--- Check your understanding ---
1) According to the article on Juno's halted leukemia trial, what caused the deaths of the two patients?
2) Continue the article on Juno's halted leukemia trial from its final sentence.

--- Document passage ---
Juno Tanks 30% Pre-Market After FDA Halts Cancer Trial

In pre-market trading, shares of Juno Therapeutics (JUNO) are down 30% after the company announced that one its leukemia cancer trials has been halted due to two patient deaths. This pivotal trial, 'ROCKET,' was one that was treating patients with Leukemia. The trial was a crucial one because it was the lead clinical program of the company. 

The clinical drug put on hold was the company's Leukemia drug JCAR015, which uses CAR-T cells -- Chimeric antigen receptor T cells. This is form of immunotherapy where patients' cells are extracted from their bodies and loaded with engineered T-cells that are put back into those bodies. The T-cells are then designed to only target and kill cancerous cells, and leave healthy cells alone. 

The reason the FDA has placed the clinical hold is because two patients died as the result of cerebral edema following treatment with JCAR015. The FDA has placed this trial on hold until it determines whether or not the drug caused the patients' death. A chemotherapy agent, fludarabine, was recently added to the preconditioning portion of treatment, and Juno believes it caused the problem.

Saved entries
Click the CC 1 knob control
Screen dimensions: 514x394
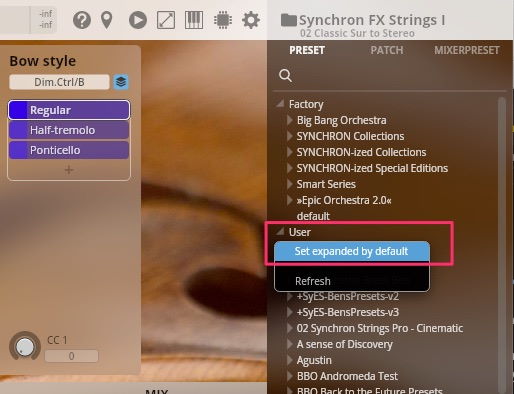(25, 347)
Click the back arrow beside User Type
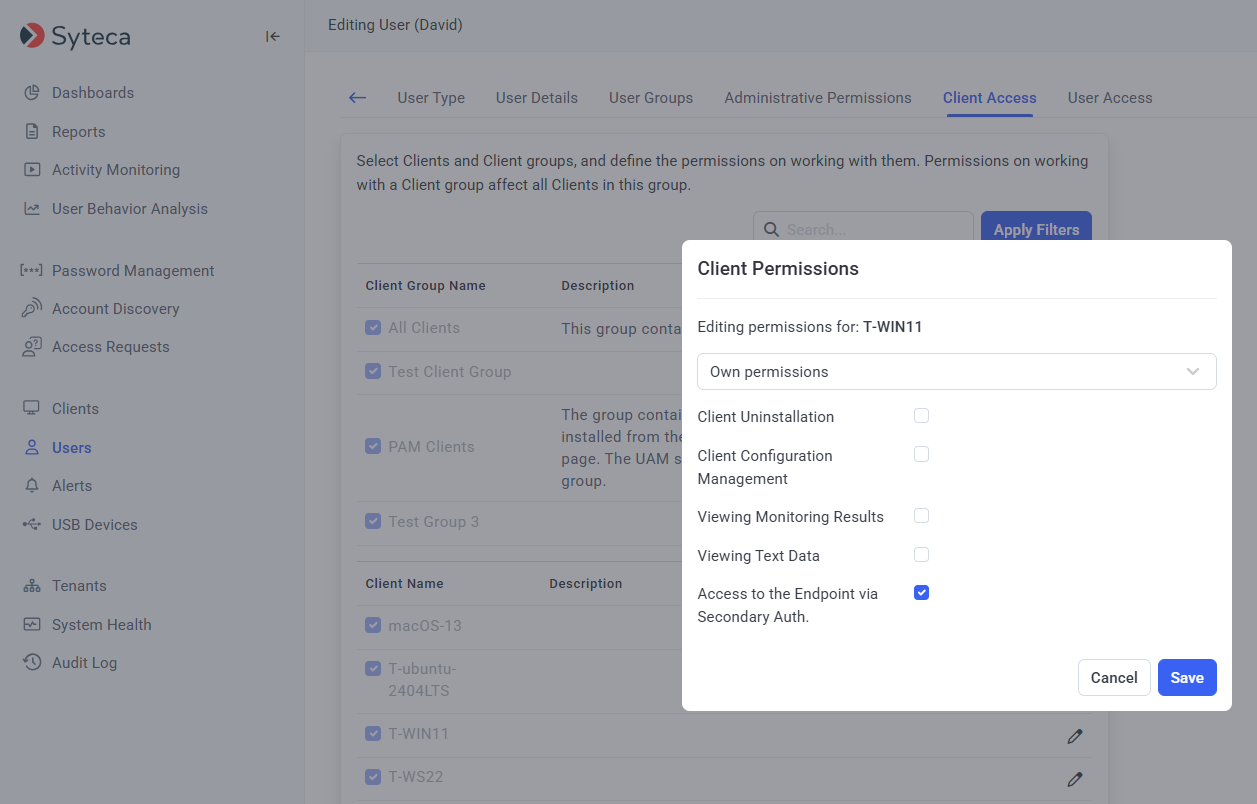 coord(357,98)
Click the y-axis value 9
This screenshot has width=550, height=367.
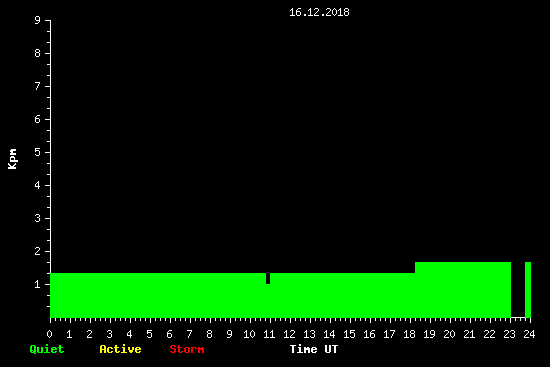37,20
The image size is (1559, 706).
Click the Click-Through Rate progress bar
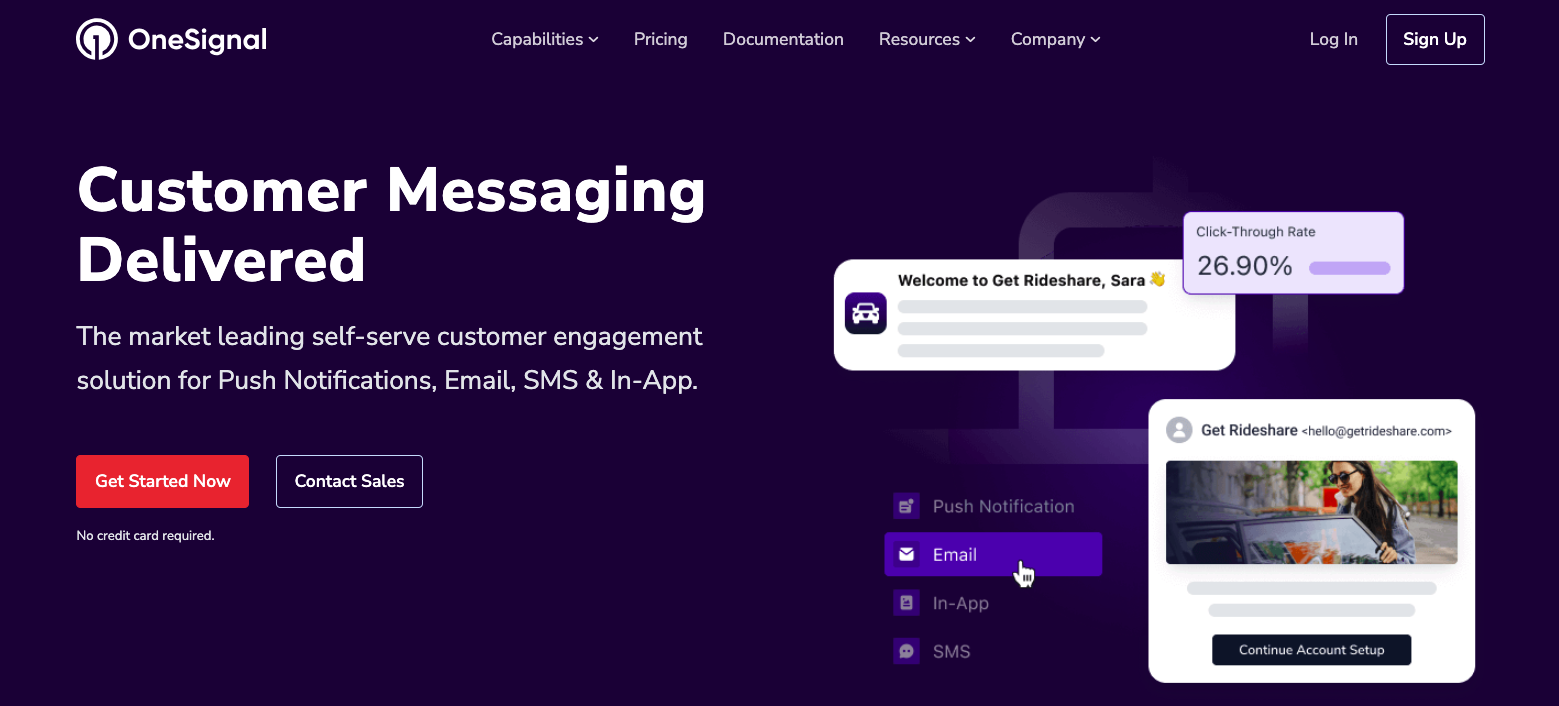pos(1349,268)
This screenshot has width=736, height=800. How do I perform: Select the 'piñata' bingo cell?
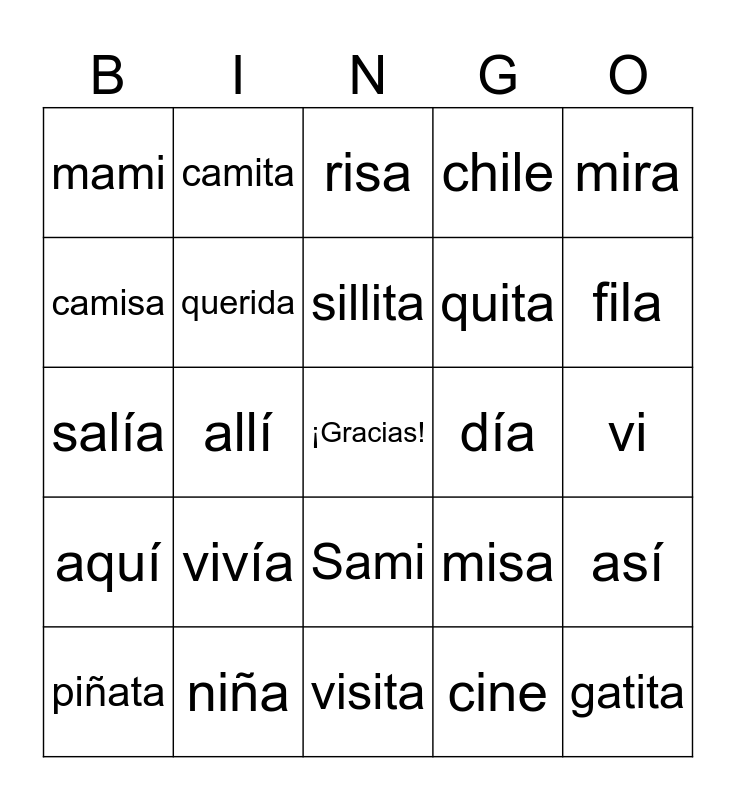point(108,693)
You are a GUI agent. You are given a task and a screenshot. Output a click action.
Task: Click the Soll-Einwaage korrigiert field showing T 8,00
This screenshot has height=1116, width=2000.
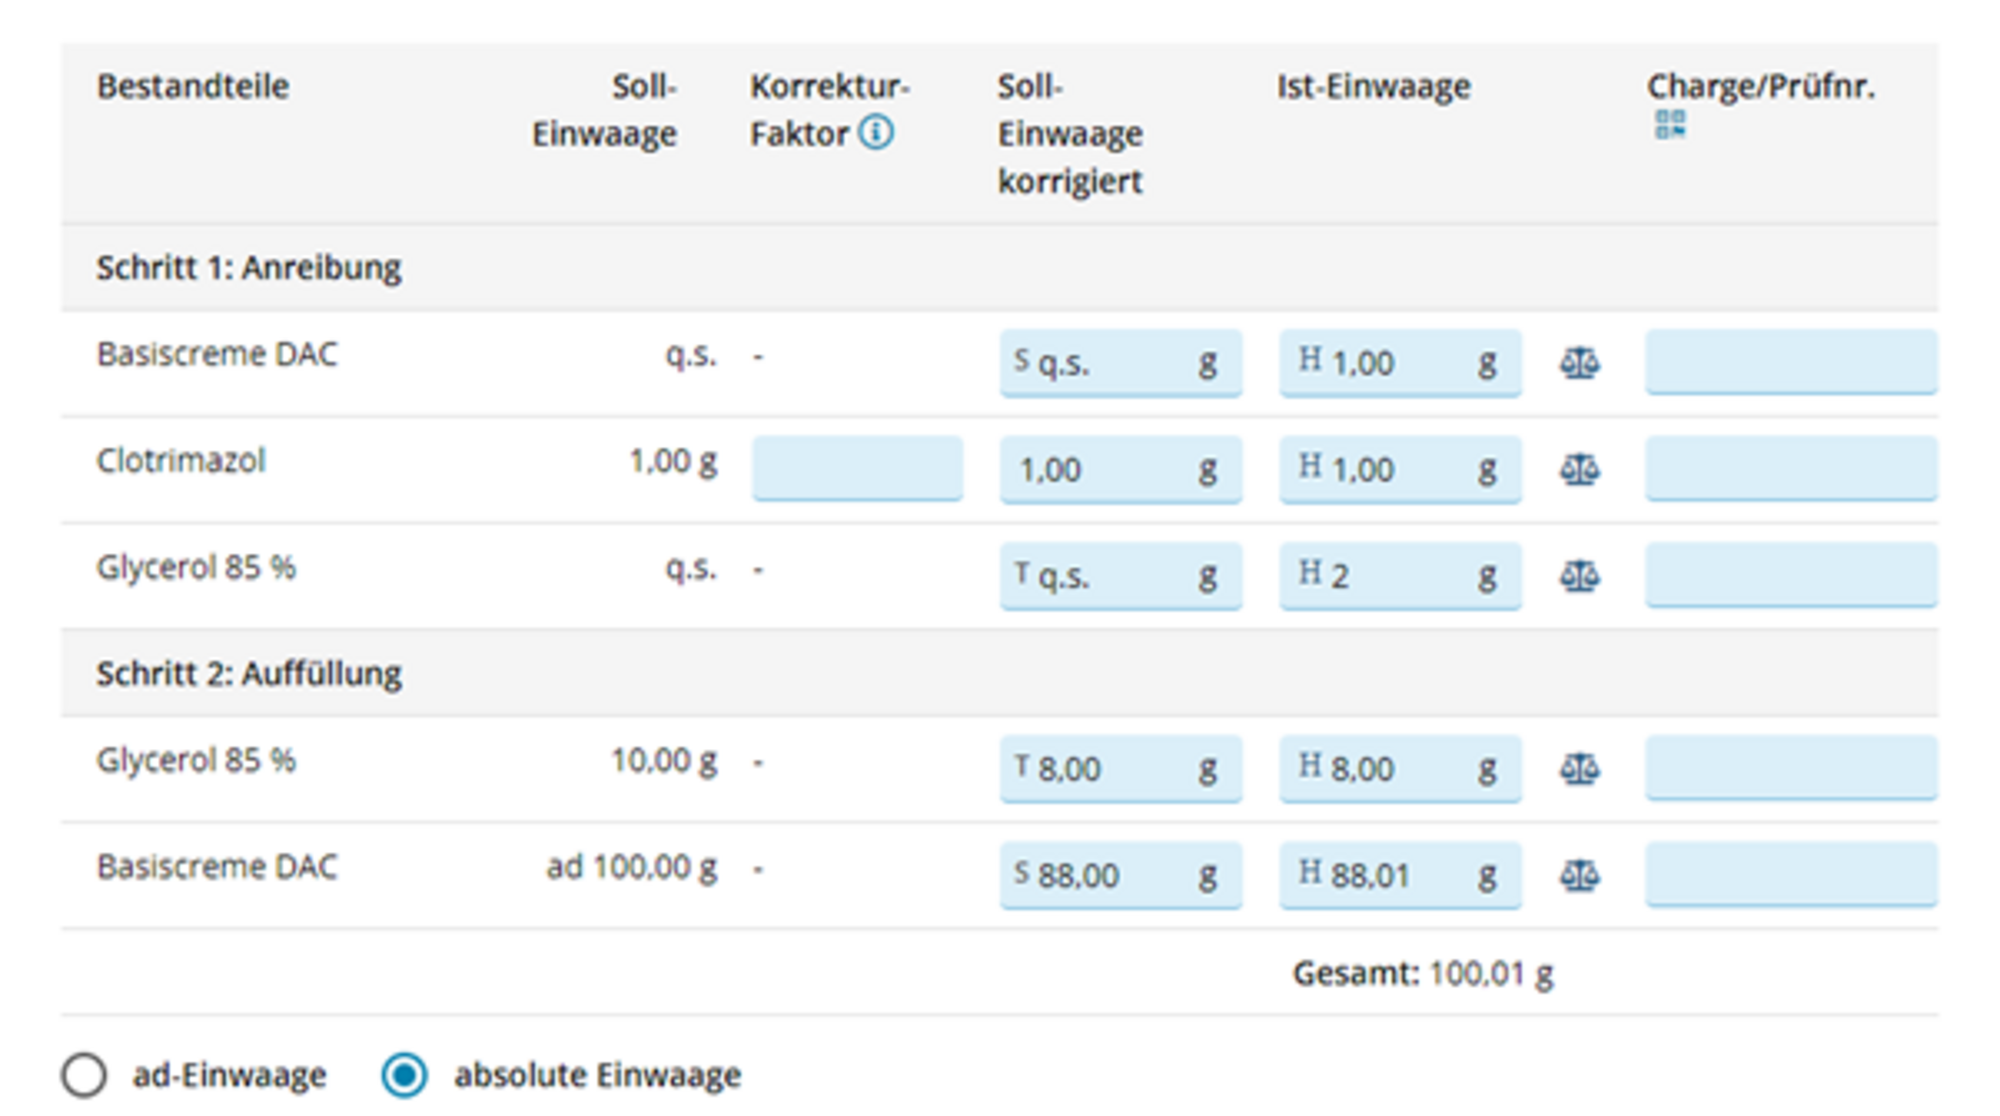1120,768
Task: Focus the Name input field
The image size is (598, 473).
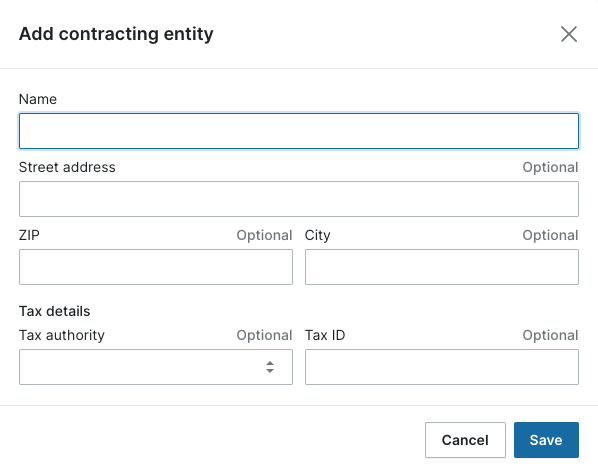Action: pos(299,131)
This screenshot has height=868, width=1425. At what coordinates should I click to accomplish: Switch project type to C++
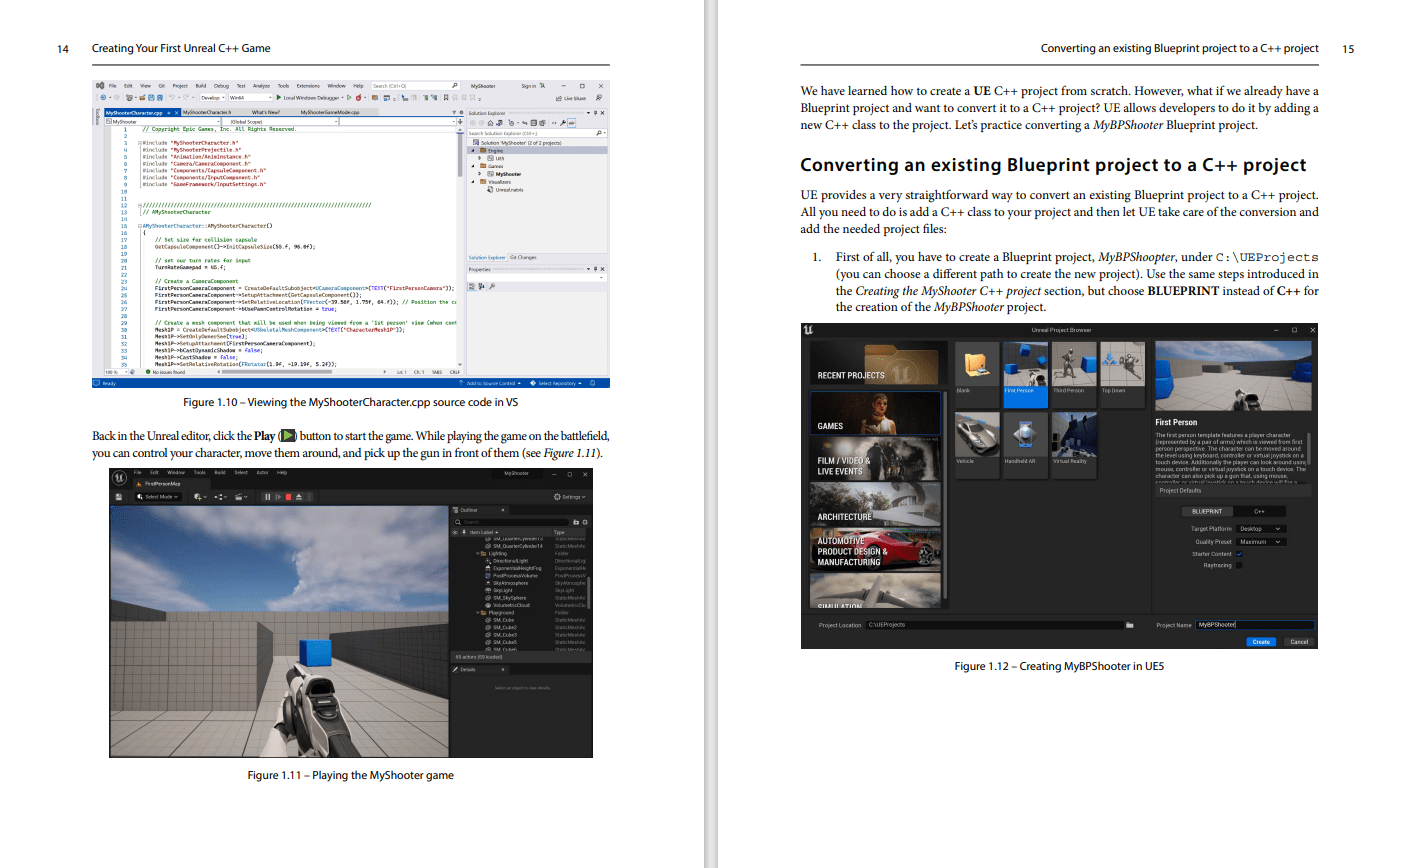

--- Exercise answers ---
1) Cerebral edema following treatment with JCAR015.

2)
Juno is quickly moving to amends its clinical trial protocol to no longer combine the drug together with this chemotherapy agent. The ball is now in the FDA's court on whether or not it will allow this amendment to go through. It will also determine if the clinical hold, pending a positive investigation, should be lifted. If the FDA finds fault with JCAR015 itself, then it could spell even more trouble for Juno's investors. 

Other CAR-T cell companies that are falling in sympathy with Juno as they use similar technologies are Kite Pharma (KITE), Bluebird Bio (BLUE), and Ziopharm Oncology (ZIOP).